Caleb Williams | Page 4

William Godwin
of my bookseller, Mr. George Robinson, of Paternoster Row, I was enabled then, and for nearly ten years before, to meet these expenses, while writing different things of obscure note, the names of which, though innocent and in some degree useful, I am rather inclined to suppress. In May, 1791, I projected this, my favourite work, and from that time gave up every other occupation that might interfere with it. My agreement with Robinson was that he was to supply my wants at a specified rate while the book was in the train of composition. Finally, I was very little beforehand with the world on the day of its publication, and was therefore obliged to look round and consider to what species of industry I should next devote myself.

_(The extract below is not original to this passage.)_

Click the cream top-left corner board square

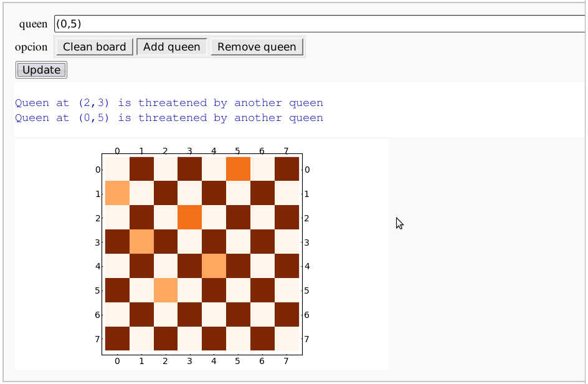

I had always felt in myself some vocation towards the composition of a narrative of fictitious adventure; and among the things of obscure note which I have above referred to were two or three pieces of this nature. It is not therefore extraordinary that some project of the sort should have suggested itself on the present occasion.
But I stood now in a very different situation from that in which I had been placed at a former period. In past years, and even almost from boyhood, I was perpetually prone to exclaim with Cowley:
"What shall I do to be for ever known, And make the age to come my own?"
But I had endeavoured for ten years, and was as far from approaching my object as ever. Everything I wrote fell dead-born from the press. Very often I was disposed to quit the enterprise in despair. But still I felt ever and anon impelled to repeat my effort.
At length I conceived the plan of Political Justice. I was convinced that my object of building to myself a name would never be attained by merely repeating and refining a little upon what other men had said, even though I should imagine that I delivered things of this sort with a more than usual point and elegance. The world, I believed, would accept nothing from me with distinguishing favour that did not bear upon the face of it the undoubted stamp of originality. Having long ruminated upon the principles of Political Justice, I persuaded myself that I could offer to the public, in a treatise on this subject, things at once new, true, and important. In the progress of the work I became more sanguine and confident. I talked over my ideas with a few familiar friends during its progress, and they gave me every generous encouragement. It happened that the fame of my book, in some inconsiderable degree, got before its publication, and a certain number of persons were prepared to receive it with favour. It would be false modesty in me to say that its acceptance, when published, did not nearly come up to everything that could soberly have been expected by me. In consequence of this, the tone of my mind, both during the period in which I was engaged in the work and afterwards, acquired a certain elevation, and made me now unwilling to stoop to what was insignificant.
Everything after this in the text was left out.